_RAW DATA_
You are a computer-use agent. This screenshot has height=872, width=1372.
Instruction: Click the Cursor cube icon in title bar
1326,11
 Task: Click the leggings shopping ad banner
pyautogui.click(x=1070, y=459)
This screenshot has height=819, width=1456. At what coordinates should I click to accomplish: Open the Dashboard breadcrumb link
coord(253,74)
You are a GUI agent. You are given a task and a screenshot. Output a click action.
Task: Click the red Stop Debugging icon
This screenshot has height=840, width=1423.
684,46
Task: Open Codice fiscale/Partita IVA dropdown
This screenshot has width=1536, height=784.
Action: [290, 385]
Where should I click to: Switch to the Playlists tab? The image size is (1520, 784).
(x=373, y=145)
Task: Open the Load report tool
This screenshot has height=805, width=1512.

_WORK TO BE COMPLETED_
State the number of lines in this listing that contain the string "agent", and add nothing else.

_SOLUTION FOR THIS PROBLEM_
2